■ **Check your understanding**
• 1. Copy out the passage of the aquarium forum thread starting with "Does it shock" and going on through "and how much.".
• 2. In the aquarium forum thread, what nitrate range does Glaneon say water changes should keep a cycled tank within?
• 3. Continue the aquarium forum thread from the point where it stops.

I forgot to mention, if you do make changes (less salt, no salt, adding ro water) do it gradually over several days to a week.

If you need a TDS meter you can check Lowe's, Home Depot and I think someone said Walgreens has them by the water filters.


----------



## magic_cichlid (Jun 30, 2003)

Is this the tank that was talked about last week that had not been cycled but had fish on the way? Sorry, I can't find that other post. If it is that tank, you probably had a mini cycle that affected your fish.


----------



## bmwyatt (Oct 21, 2010)

Yes, this is the tank from the post earlier last week 

So, a mini cycle?

*** We have seen improvement since treating yesterday; however, we lost 2 of the red empress that we thought we were going to lose this morning. They were always just hovering on the rocks and not eating.

I now see my Demasoni with an eye that is started to cloud in the middle. I'm just at a loss. It was so much easier to keep a Salt water tank....grrr... I'm still treating but I'm not treating again until tomorrow.

Our Nitrates are about 10ppm as of last night.


----------



## bmwyatt (Oct 21, 2010)

Ok...so now I'm wondering how often I should do a water change?

I've read so much about water changes, that I'm not sure what is a "right" amount.

Does it shock fish b/c I've heard that too?


----------



## Glaneon (Sep 27, 2010)

Once a tank is cycled:
water change to keep nitrates down to 20-40ppm
only you can determine how often and how much.

yes, it can shock them - but only if you don't regulate the incoming water temp & pH,
make sure there's no chlorine/chloramines in the water.

■ **Excerpted records**
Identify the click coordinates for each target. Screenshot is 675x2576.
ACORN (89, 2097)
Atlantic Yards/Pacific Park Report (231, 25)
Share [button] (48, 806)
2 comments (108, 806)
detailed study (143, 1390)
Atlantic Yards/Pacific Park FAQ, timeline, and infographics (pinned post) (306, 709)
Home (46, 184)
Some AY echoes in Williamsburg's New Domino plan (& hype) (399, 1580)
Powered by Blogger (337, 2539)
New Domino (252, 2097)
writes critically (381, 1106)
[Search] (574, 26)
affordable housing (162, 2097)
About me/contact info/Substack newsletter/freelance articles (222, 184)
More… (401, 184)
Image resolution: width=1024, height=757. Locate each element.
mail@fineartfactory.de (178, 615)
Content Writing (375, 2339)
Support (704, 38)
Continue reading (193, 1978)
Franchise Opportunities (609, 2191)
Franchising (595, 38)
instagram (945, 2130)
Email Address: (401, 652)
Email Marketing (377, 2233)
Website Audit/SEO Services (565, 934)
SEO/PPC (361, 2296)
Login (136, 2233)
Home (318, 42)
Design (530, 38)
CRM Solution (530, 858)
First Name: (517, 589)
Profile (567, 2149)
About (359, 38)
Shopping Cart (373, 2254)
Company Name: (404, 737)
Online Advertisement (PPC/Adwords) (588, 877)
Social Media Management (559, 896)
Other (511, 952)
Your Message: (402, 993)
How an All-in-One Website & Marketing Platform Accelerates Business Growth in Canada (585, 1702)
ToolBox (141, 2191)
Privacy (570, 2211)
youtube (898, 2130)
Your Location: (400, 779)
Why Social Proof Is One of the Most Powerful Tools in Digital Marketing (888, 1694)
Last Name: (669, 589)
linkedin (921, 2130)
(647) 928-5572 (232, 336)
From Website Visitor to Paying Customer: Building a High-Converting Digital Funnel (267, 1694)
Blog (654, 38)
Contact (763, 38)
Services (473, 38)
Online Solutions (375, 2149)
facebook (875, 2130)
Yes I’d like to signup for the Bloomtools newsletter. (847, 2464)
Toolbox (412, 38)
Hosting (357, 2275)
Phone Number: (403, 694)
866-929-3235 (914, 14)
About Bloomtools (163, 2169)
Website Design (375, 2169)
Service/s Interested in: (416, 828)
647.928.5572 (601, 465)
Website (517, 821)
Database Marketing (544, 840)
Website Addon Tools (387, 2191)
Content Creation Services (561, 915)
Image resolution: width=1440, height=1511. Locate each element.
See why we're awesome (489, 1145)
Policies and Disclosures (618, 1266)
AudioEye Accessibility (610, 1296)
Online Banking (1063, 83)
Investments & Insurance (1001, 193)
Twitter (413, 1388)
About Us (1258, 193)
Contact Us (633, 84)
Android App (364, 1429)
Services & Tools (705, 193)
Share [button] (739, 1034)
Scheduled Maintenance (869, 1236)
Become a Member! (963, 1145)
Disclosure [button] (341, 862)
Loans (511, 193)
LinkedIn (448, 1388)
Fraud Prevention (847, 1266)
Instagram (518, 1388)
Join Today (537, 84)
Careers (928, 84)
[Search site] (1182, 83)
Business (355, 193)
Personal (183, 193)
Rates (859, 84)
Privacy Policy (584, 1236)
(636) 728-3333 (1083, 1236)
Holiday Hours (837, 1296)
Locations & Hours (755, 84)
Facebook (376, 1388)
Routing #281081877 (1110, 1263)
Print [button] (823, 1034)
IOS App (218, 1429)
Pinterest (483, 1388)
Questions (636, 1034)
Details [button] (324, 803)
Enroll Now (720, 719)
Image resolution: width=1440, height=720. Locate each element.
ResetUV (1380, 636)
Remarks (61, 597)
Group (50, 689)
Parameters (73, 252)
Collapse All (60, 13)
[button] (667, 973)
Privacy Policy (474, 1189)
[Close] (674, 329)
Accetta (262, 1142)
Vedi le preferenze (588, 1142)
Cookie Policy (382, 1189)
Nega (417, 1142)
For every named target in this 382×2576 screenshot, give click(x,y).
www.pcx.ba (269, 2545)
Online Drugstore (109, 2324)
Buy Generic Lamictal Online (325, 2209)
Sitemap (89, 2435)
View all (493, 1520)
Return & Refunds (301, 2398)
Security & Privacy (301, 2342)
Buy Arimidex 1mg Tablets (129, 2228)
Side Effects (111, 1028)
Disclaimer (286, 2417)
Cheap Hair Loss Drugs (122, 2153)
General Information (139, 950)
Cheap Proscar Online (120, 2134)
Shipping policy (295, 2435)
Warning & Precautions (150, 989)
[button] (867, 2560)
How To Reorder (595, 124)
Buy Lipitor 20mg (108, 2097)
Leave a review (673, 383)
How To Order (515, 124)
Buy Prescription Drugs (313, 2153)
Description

■ **Task results**
• 1.
Does it shock fish b/c I've heard that too?


----------



## Glaneon (Sep 27, 2010)

Once a tank is cycled:
water change to keep nitrates down to 20-40ppm
only you can determine how often and how much.

• 2. 20-40ppm

• 3.
If there's a significant difference in hardness and alkalinity, make adjustments for that at the same time you're adding water.


----------



## Glaneon (Sep 27, 2010)

bmwyatt said:


> It was so much easier to keep a Salt water tank....grrr....


If you add fish before the tank is ready - then you are definitely facing an uphill battle and should expect casualties. Sorry mate.

I know it sucks to lose fish.


----------



## magic_cichlid (Jun 30, 2003)

Sometimes a mini cycle happens which can cause permanent damage to the fish. That's probably why your levels are reading well but your fish are dieing. After this first burst of deaths your tank should calm down and you probably won't have a problem again. Cichlids are pretty forgiving once you have the bacteria colonies established.


----------



## magic_cichlid (Jun 30, 2003)

Any update? How are things?


----------



## bmwyatt (Oct 21, 2010)

magic_cichlid said:


> Any update? How are things?


I added a post this morning about feeding BioWheels.

We did end up losing another 5 or so fish after our slight "mini cycle."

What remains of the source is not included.